Japan Launching Ambitious Asteroid-Sampling Mission in 2014

• http://www.space.com, by Leonard David
 Japan's space agency is readying a new asteroid probe for launch, an ambitious mission that aims to build on the victory of the country's first round-trip asteroid mission that sent the Hayabusa spacecraft to retrieve samples of the space rock Itokowa.
 
The new Japanese asteroid mission, called Hayabusa2, is scheduled for launch in 2014 and aimed at the asteroid 1999 JU3, a large space rock about 3,018 feet (920 meters) in length.
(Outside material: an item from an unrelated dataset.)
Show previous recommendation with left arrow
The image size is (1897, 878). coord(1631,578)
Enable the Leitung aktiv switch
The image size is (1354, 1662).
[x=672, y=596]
It is due to arrive at the asteroid in mid-2018, loiter at the space rock and carry out a slew of challenging firsts before departing the scene at the end of 2019.
 
If all goes well, the Hayabusa2 spacecraft will return to Earth with samples of asteroid 1999 JU3 at the end of 2020. The probe's name is Japanese for "Falcon2."
 
 
 Officials with the Japanese Aerospace Exploration Agency (JAXA) said Hayabusa2, like its Hayabusa predecessor, will also involve a significant level of international cooperation. The initial Hayabusa mission launched in May 2003 and returned samples of Itokawa — the first asteroid samples ever collected in space — in June 2010. [Japan Returns 1st Asteroid Samples to Earth (Photos)]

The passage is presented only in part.